EXTRACTED ENTRIES:
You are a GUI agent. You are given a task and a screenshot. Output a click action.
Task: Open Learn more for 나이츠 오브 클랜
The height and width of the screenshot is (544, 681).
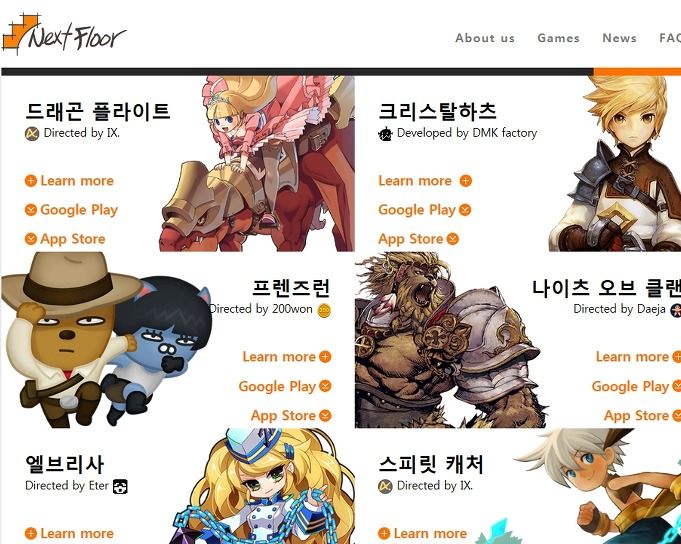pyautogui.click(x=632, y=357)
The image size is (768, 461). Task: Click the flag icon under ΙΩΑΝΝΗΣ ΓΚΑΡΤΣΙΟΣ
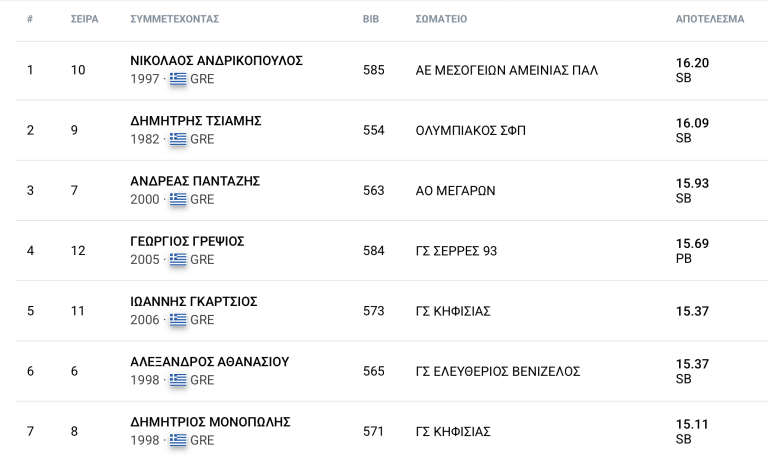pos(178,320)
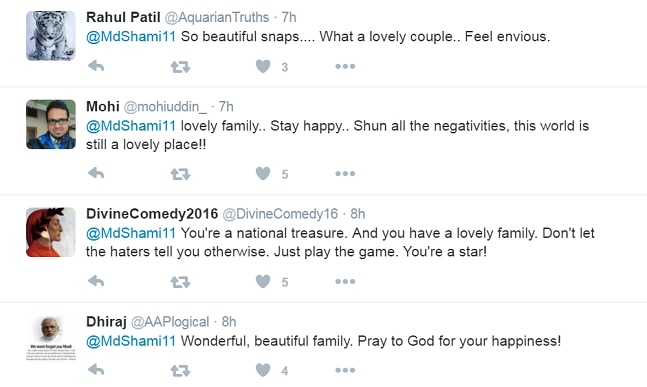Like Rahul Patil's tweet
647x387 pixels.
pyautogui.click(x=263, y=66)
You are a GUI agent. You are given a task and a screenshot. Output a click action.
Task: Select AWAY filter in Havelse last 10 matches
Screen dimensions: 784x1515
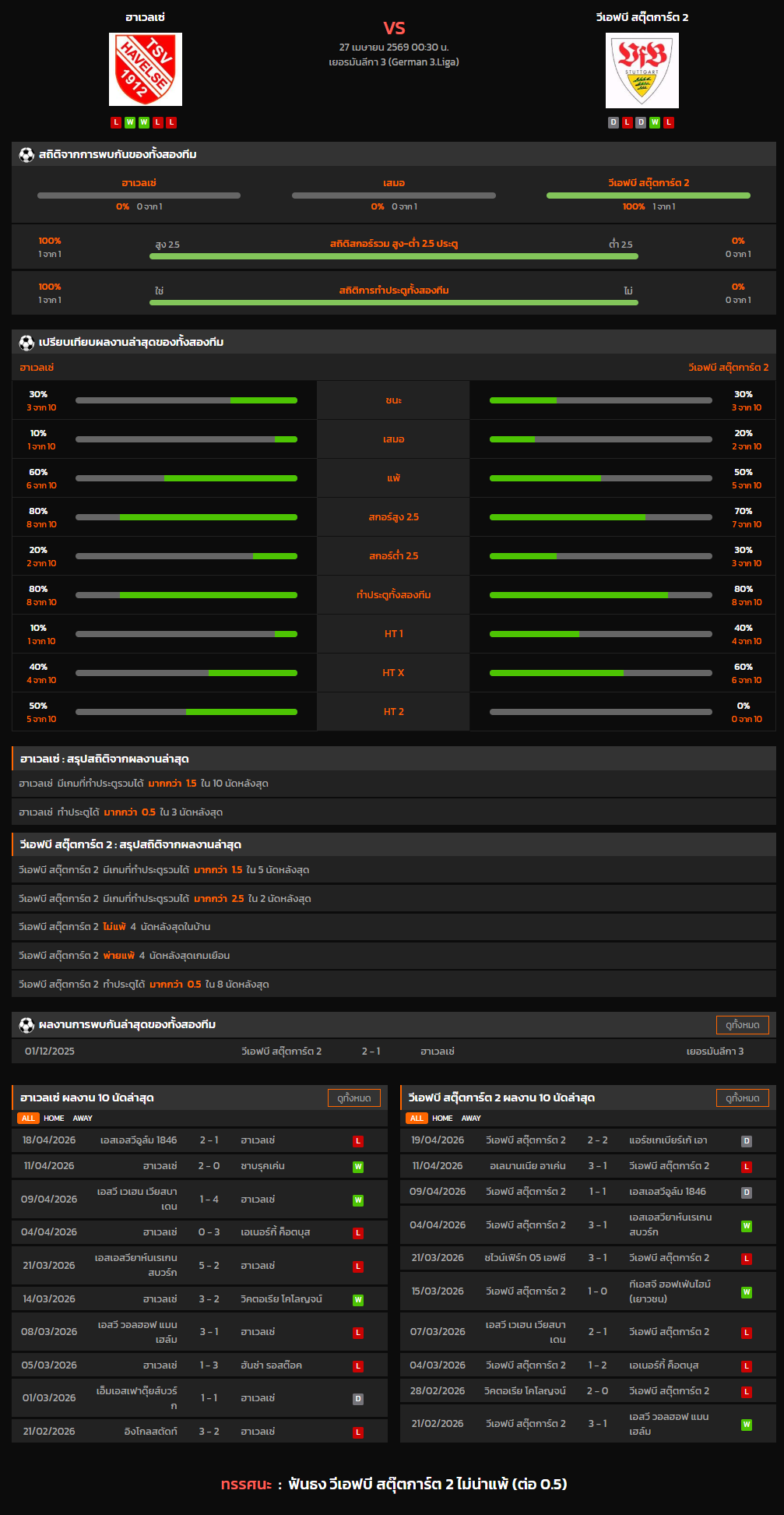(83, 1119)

EXERCISE PROMPT: Please reproduce every record exactly as written, excluding the pictures.

SOLVED PROBLEM:
You are a GUI agent. You are given a task and a screenshot. Output a click action.
Task: Open Learn more for 나이츠 오브 클랜
The height and width of the screenshot is (544, 681).
pyautogui.click(x=632, y=357)
The image size is (768, 461). Task: Click the flag icon under ΙΩΑΝΝΗΣ ΓΚΑΡΤΣΙΟΣ
pos(178,320)
Like Rahul Patil's tweet
647x387 pixels.
pyautogui.click(x=263, y=66)
You are a GUI agent. You are given a task and a screenshot. Output a click action.
Task: Select AWAY filter in Havelse last 10 matches
Screen dimensions: 784x1515
(83, 1119)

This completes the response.